A healthy agriculture, I submit, does not depend on high prices. It depends on efficiency. Efficiency cannot be gained by protection. What protection does is to freeze agriculture into becoming a museum piece.

Small farmers and landless laborers depend as much on an efficient agriculture to give them employment and improve their lives. The choice of what crops to grow, what technology to use, will take better account of their availability to provide their most important resource: their labor and their skills. And if their lives are sufficiently improved for them to aspire to own more land, they will find the land prices to be less prohibitive.

Therefore, to have a healthy agriculture, and with it wealthier farmers, a country needs to open up its farm economy to international trade. This will allow the farmers to specialize in those crops which best suit its resource constraints. To take a concrete example, normally most cereal grains (except rice) can be grown with relatively little labor and a great deal of machinery, as they are in the great grasslands of the “new” countries such as the US, Canada, Australia and Argentina. Asia on the other hand is blessed with a large population and work force, and relatively little land. With such resource structure, to insist on growing one’s own food to feed one’s own population is good neither for the urban poor who are forced to eat expensive grains, nor for the rural poor when the rural economy could be growing something else which yield higher value in the market place.

A more market-oriented policy may make farmers move away from grains, as in China, and they will do so only because it is profitable to them and to the rest of the economy. It may also make them move towards grains, as the example of Vietnam has shown. When Vietnam’s economy was opened up, it went back to the comparative advantage it has always had in rice production, to expand rice exports – this after twenty years of regular imports. Large exports since 1989 have not only increased rural incomes but allowed it to buy capital goods from the rest of the world to develop and diversify its economy.

> _Source material_:

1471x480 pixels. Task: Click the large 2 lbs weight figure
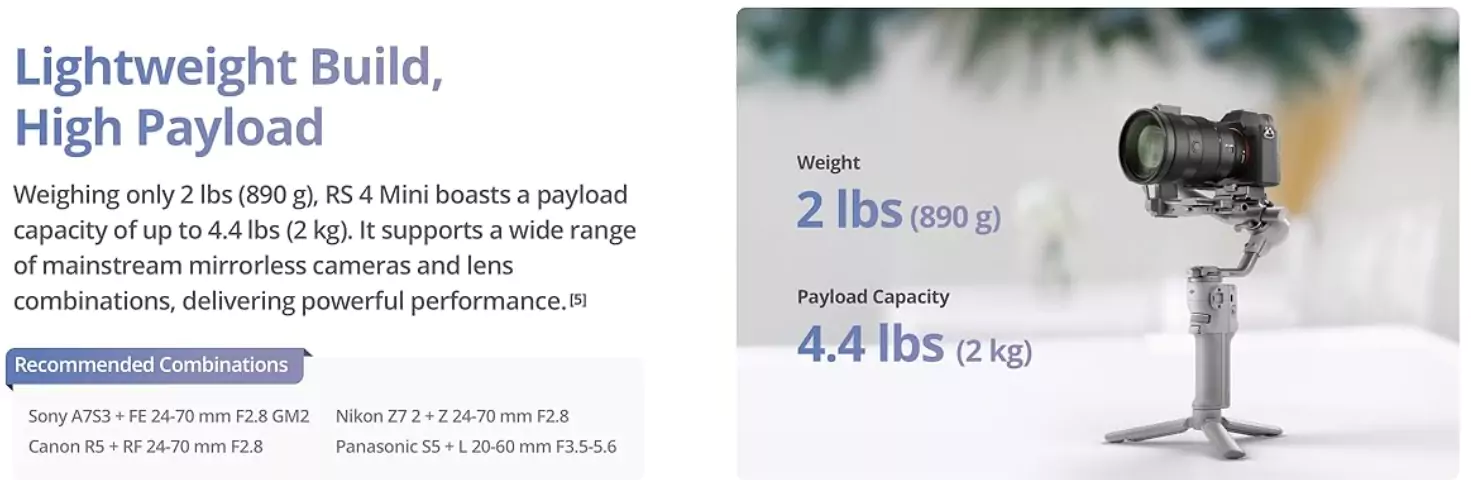pos(850,210)
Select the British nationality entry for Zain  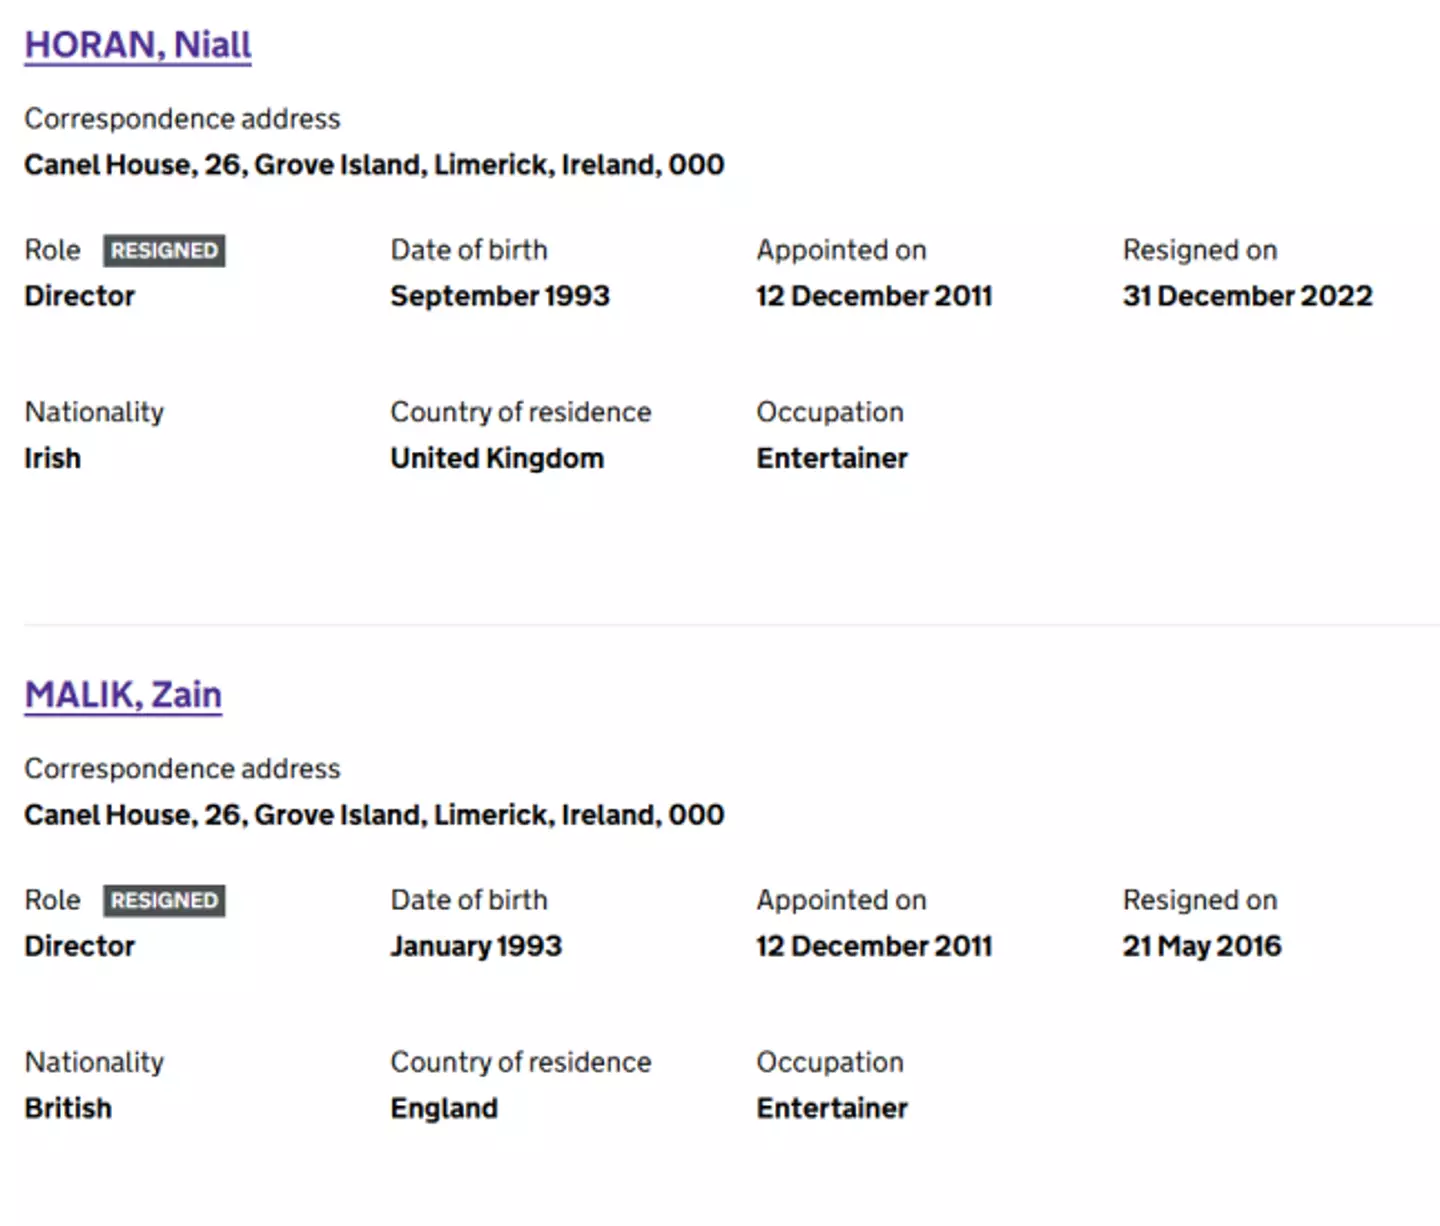(67, 1108)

> _Required tasks_:
**1)** Using the text on agriculture and trade, decide whether each statement below agrees with it. Answer yes or no for each, quoting the deciding words exactly.
(a) Protection is a way for agriculture to gain efficiency.
(b) Asia has a large work force and relatively little land.
(c) Vietnam had imported rice regularly for twenty years before it expanded rice exports.
**2)** Continue the text on agriculture and trade from its last sentence, carrying its argument forward in the same voice.

> _Response list_:
**1)**
(a) No: "Efficiency cannot be gained by protection."
(b) Yes: "Asia on the other hand is blessed with a large population and work force, and relatively little land."
(c) Yes: "this after twenty years of regular imports."

**2)**
I conclude, therefore, that for a viable and sustainable food security policy to emerge, therefore, a more open agricultural policy is necessary. But a government, having implemented this policy, should not sit back and pursue a completely laissez-faire policy toward agriculture. Agriculture has traditionally depended a great deal on public investments, particularly in Asia, where governments have poured in vast resources into irrigation. Of equal importance is investment in agricultural research, even though the sums involved are considerably smaller. Now, public investments in agricultural research are more necessary than ever, and have to be redirected to the new economic structures that Asia faces. I have no doubt that there are in Asian rural areas considerable productive potential that is suppressed by the misguided policies of today. The misguided policies have to be removed, but the productive potential has to be actively enhanced also.

The international community can in the meantime also continue to push for further doses of reforms to clear up the tangle that has bedevilled international agricultural trade. The US, EU and Japan have obtained great “benefits” from the Uruguay Round in that they are allowed to continue to waste more money on an over-priced agriculture. These rights should not give us in the rest of Asia the excuse to waste our own money too, for we can afford to do so less than they. We need therefore to advocate in the GATT and in APEC, among other fora, that the rich countries should be saved from their own follies.

Poor people do not need government handouts, whether those handouts take the form of cash or in the forms of distorted prices for things that they produce or consume. They need to be productive citizens. For many in Asia, agriculture is still their main business. The current system in world agriculture does not allow them to participate fully in it and make the full contribution that they can. And it is only when they have reached their full productive potential can they attain a long-lasting food security.